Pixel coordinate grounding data
----------
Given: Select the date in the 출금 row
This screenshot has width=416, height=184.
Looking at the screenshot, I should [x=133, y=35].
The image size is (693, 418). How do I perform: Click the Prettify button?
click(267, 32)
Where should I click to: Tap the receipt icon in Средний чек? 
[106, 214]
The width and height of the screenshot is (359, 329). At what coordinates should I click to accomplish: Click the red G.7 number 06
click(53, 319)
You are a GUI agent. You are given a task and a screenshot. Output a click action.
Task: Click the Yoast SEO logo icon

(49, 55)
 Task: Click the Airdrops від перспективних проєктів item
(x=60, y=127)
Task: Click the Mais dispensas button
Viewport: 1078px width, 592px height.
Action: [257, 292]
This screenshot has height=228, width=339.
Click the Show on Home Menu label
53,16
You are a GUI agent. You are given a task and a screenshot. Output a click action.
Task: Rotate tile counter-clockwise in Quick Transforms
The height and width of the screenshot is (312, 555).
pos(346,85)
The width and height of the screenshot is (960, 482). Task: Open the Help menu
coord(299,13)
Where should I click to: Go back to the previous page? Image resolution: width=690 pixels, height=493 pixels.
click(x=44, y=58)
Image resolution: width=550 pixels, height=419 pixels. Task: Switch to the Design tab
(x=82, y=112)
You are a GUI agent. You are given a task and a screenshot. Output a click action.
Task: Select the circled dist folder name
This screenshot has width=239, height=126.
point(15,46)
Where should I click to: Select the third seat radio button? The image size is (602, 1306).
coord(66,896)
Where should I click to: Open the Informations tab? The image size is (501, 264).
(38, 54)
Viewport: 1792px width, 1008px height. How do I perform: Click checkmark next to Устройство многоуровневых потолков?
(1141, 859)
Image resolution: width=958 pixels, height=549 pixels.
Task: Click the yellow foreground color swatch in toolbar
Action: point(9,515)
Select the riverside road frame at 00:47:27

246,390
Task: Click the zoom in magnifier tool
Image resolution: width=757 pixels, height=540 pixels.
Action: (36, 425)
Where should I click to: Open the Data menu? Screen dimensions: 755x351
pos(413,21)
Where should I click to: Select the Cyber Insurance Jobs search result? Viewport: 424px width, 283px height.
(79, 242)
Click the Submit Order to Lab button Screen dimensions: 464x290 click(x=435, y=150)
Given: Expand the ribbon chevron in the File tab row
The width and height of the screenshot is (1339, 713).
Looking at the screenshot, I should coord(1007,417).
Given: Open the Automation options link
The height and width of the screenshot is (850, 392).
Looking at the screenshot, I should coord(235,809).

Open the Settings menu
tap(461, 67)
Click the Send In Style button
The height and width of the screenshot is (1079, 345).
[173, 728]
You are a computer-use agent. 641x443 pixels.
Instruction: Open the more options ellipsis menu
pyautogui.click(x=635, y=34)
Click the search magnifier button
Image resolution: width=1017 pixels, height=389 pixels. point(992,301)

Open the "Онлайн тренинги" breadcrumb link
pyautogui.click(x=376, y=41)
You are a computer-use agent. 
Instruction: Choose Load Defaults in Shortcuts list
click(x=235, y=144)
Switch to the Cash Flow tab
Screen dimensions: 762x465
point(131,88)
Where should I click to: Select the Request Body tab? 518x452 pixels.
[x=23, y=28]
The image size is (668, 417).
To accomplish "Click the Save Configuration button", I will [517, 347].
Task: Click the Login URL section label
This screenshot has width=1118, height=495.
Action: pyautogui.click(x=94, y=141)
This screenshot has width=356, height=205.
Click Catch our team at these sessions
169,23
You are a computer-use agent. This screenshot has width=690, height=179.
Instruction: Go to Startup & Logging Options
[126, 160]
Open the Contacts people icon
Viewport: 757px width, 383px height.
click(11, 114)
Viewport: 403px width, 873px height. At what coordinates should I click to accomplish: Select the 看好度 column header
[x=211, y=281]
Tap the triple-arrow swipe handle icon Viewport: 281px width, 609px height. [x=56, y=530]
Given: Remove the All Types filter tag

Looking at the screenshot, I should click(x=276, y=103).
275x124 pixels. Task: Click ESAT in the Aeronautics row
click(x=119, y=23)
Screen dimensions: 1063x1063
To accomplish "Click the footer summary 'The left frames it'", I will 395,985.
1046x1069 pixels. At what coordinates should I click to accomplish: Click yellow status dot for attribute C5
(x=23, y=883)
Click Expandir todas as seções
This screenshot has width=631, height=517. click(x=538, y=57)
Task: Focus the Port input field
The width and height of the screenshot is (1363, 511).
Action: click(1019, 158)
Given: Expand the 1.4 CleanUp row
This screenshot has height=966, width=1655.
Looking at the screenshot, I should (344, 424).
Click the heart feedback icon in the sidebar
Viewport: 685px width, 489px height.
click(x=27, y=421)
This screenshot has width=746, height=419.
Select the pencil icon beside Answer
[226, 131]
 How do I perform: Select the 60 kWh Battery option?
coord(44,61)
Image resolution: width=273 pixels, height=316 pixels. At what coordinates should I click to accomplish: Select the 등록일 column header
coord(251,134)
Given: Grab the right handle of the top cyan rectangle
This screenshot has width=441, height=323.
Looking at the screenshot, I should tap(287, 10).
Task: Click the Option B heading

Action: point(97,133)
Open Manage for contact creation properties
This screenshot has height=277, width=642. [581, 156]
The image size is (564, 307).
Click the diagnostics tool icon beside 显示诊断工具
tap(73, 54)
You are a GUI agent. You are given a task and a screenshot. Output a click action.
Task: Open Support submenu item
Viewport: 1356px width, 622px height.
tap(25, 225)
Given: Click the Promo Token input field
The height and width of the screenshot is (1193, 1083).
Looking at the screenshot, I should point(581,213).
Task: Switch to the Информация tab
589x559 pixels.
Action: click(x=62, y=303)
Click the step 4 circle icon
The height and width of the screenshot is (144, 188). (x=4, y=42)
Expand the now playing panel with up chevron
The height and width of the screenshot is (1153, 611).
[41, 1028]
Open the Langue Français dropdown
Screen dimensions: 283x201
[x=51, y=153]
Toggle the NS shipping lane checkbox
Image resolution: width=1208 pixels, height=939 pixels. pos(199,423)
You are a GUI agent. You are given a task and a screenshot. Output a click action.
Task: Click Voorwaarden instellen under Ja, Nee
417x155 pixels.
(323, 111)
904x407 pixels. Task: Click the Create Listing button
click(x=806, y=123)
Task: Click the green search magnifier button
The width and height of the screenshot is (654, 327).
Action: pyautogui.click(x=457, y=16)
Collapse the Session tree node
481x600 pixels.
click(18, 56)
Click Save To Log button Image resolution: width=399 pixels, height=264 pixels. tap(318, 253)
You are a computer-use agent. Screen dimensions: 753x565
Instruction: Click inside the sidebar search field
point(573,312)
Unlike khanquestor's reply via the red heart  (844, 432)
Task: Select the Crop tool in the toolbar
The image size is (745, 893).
----------
The number of lines in the entries holding the word "will" is what is needed. Supply that number only.

> Response below
2